Il y a quelques mois, le très beau livre « Esquisses et toiles » paru chez Glénat réunissait, entre autres, quelques travaux préparatoires à cette bande dessinée et nous mettait déjà l'eau à la bouche. Voici que sort enfin l'album « indien » de ce couple d'auteurs complices depuis bien longtemps maintenant, à qui l'on doit « Les pionniers du Nouveau Monde ».

Derrière une couverture très réussie, toute la sensibilité d'aquarelliste de Jean-François Charles se révèle, page après page. Il y a quelques cases exceptionnellement belles dans cet album. Après une quinzaine de planches volontairement grises et surannées (qui se passent à Londres), l'arrivée d'Amélia à Bombay permet toutes les ruptures graphiques. La scène de rue en haut de la page 18, le passage du train sur un pont à la dernière vignette de la page 20, la chasse au tigre et surtout la planche qui suit à Jaisalmer (peu avant la fin de l'album) sont autant de réussites évidentes. Jean-François Charles y a capté des lumières et des ambiances, restituées par des tons majoritairement proches de l'ocre et du sable qui sont loin des couleurs parfois criardes que certains dessinateurs affectionnent pour décrire les pays chauds.

Côté scénario, quelques réserves sont de mise. L'histoire est belle, elle s'annonce intéressante et les personnages sont denses (surtout celui du précepteur d'Emy, Kenneth Lowther, homosexuel libertin peu enclin à défendre l'Empire et ses bienfaits). Mais Maryse Charles semble avoir raté une marche au moment de négocier le dernier quart d'album. Une passion amoureuse, ça ne naît pas en trois cases. Le lecteur a besoin de comprendre pourquoi deux personnages en viennent à s'aimer, il a besoin de vibrer avec eux. Après un début d'histoire qui respecte si bien la longueur du temps sous la touffeur indienne, on comprend mal cette précipitation à conclure, cette rupture de rythme où l'on jette en pâture au lecteur une grande histoire d'amour et la mort d'un des personnages principaux en quelques cases. Sans compter la page finale. Bref, une fausse note qui écourte un peu le plaisir évident de ce voyage magnifique, sans toutefois parvenir à l'oblitérer complètement.
Les sirènes (Toran) par Thierry Bellefroid
« Les sirènes », tome 2 de Toran. Par Plongeon et Peynet. Chez Nucléa.

▸ DONNÉES ENREGISTRÉES
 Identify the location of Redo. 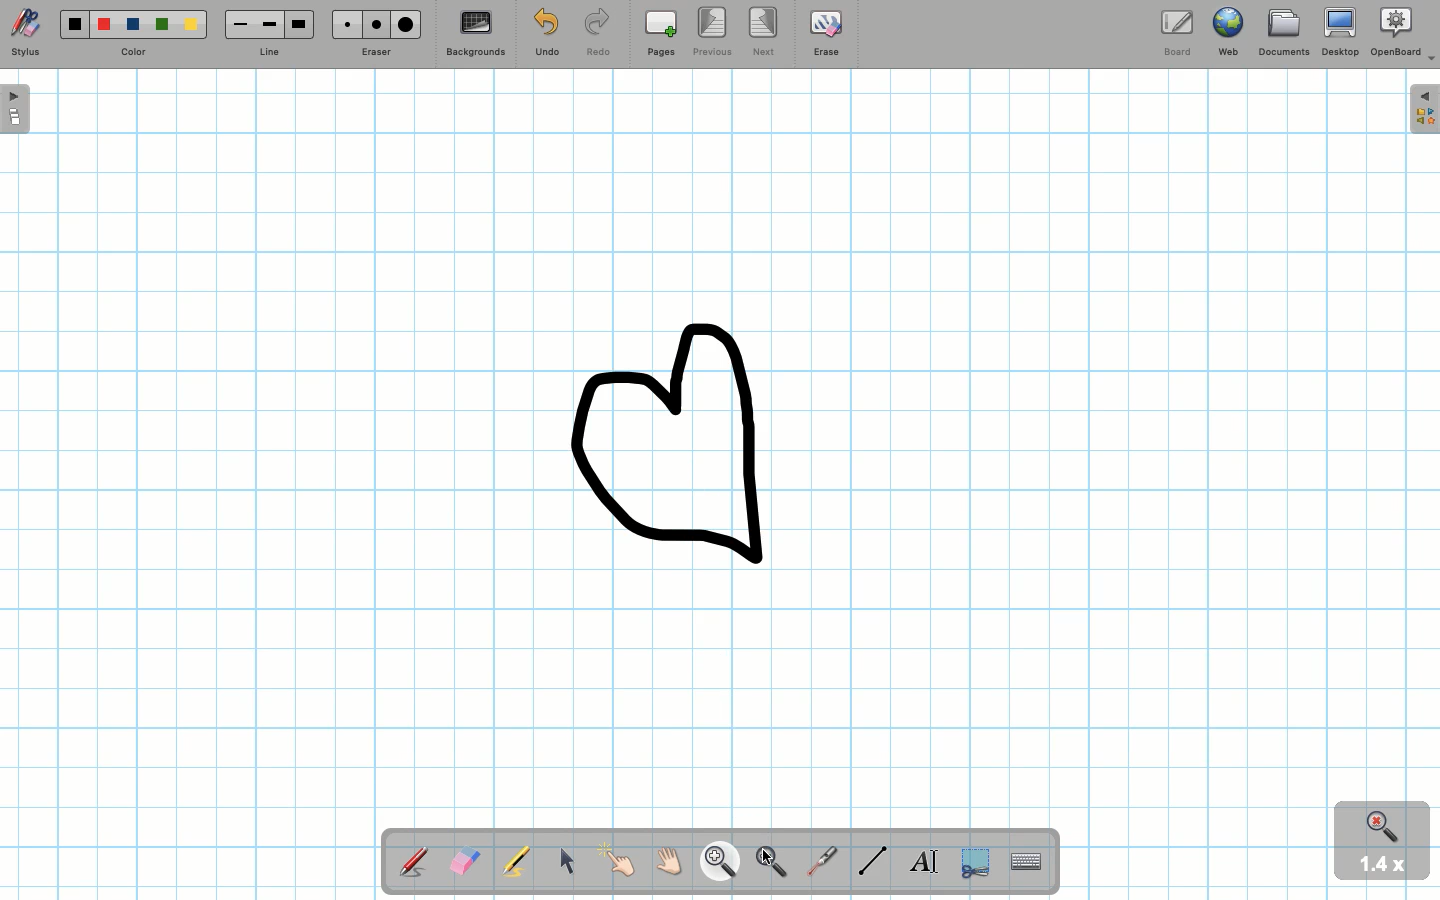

▸ CONSIGNE
Recopiez le passage de la critique qui s'ouvre sur les mots « Derrière une couverture » et se clôt sur « les pays chauds. », en remplaçant « Bombay » par « Calcutta ».

▸ RÉPONSE COMPLÈTE
Derrière une couverture très réussie, toute la sensibilité d'aquarelliste de Jean-François Charles se révèle, page après page. Il y a quelques cases exceptionnellement belles dans cet album. Après une quinzaine de planches volontairement grises et surannées (qui se passent à Londres), l'arrivée d'Amélia à Calcutta permet toutes les ruptures graphiques. La scène de rue en haut de la page 18, le passage du train sur un pont à la dernière vignette de la page 20, la chasse au tigre et surtout la planche qui suit à Jaisalmer (peu avant la fin de l'album) sont autant de réussites évidentes. Jean-François Charles y a capté des lumières et des ambiances, restituées par des tons majoritairement proches de l'ocre et du sable qui sont loin des couleurs parfois criardes que certains dessinateurs affectionnent pour décrire les pays chauds.